Sport Relief sketch (2012)
| N–A | "Benidorm's Got Talent" | Johnathan Bullen | Derren Litten | 23 March 2012 | 5.92 |
Mick has formed a boy band, consisting of Kenneth, Mateo, Michael and Liam. He brings them to the Britain's Got Talent auditions, in which he hopes the judges will be impressed with by their performance.

==Production==
Creator Derren Litten opted against writing any new episodes beyond the fourth series, commenting, "I'm really looking forward to Series 4 although it is with mixed emotions because, for me, it is the end of my Benidorm journey. I can't begin to tell you what this show means to me, it has changed my life in so many ways. Not least the amazing friends I have made along the way. I won't be writing any more episodes of Benidorm, for me the story of the Garveys and all of the other characters I created ends at Episode 6 of Series 4." However, Litten reversed his decision and agreed to write a fifth series after cast member Steve Pemberton agreed to contribute to three episodes.
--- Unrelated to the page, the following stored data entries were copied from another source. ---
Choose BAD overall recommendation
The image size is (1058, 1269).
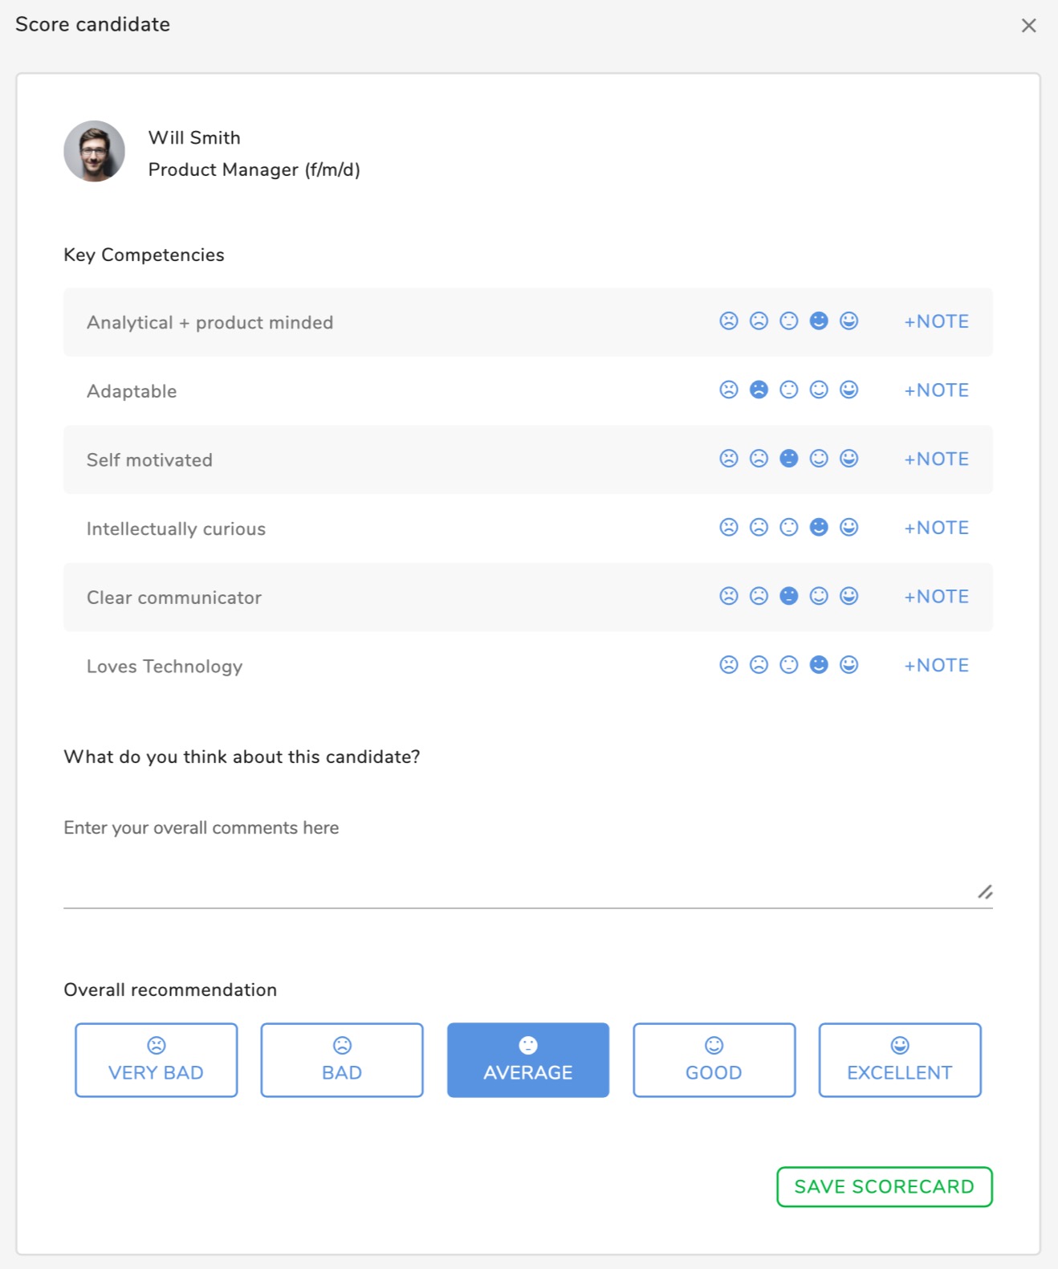(x=342, y=1060)
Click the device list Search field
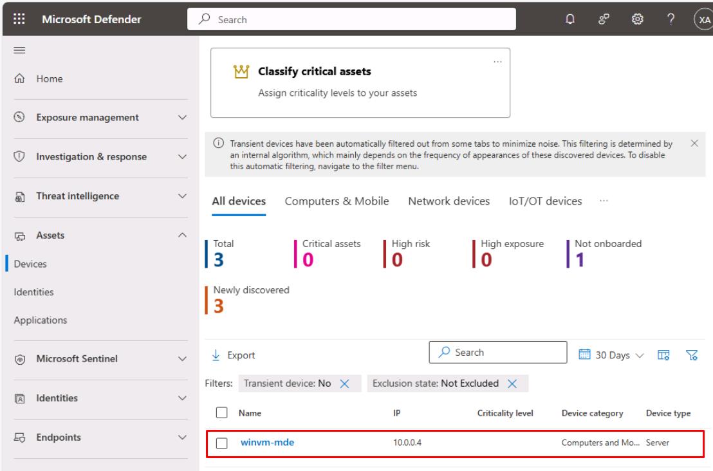Screen dimensions: 713x471 (x=497, y=353)
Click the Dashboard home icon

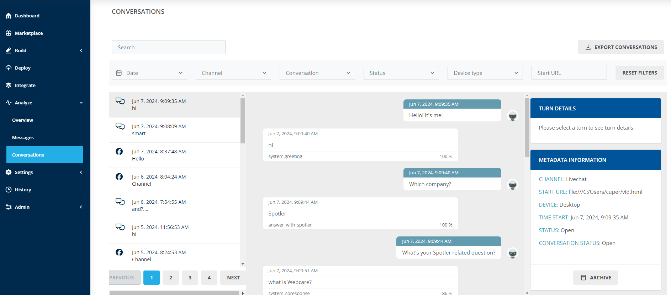click(x=9, y=16)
The fifth series was officially confirmed by ITV in April 2011.

In May 2011, it was announced that Crissy Rock, who portrayed Solana manageress Janey Yorke, had been written out of the programme to make place for a storyline seeing the Solana under new management. She did, however, make a brief appearance in the fifth series. That August, Sherrie Hewson was confirmed to be joining the cast, taking on the role of Joyce Temple-Savage, the new manageress of the Solana. An admirer of the programme, Hewson stated, "I am absolutely thrilled about joining Benidorm, I have watched and loved it from the very beginning. I am so excited about being part of such an iconic show and working with an amazing cast. My character is so brilliantly written that I can't wait to start filming." Michelle Butterly was cast as Trudy, the new holiday companion of established character Sam Wood. Describing her character, Butterly commented, "Trudy's not a girl to get the wrong side of. As you've probably seen, she gets to head-butt and whack quite a few people. She's bad ass! If you cross her she can be quite violent!"

==Home media==
The fifth series was released on a two-disc DVD on 15 April 2012 in the United Kingdom. The set also includes 15 minutes of behind-the-scenes footage, a selection of outtakes and audio commentaries.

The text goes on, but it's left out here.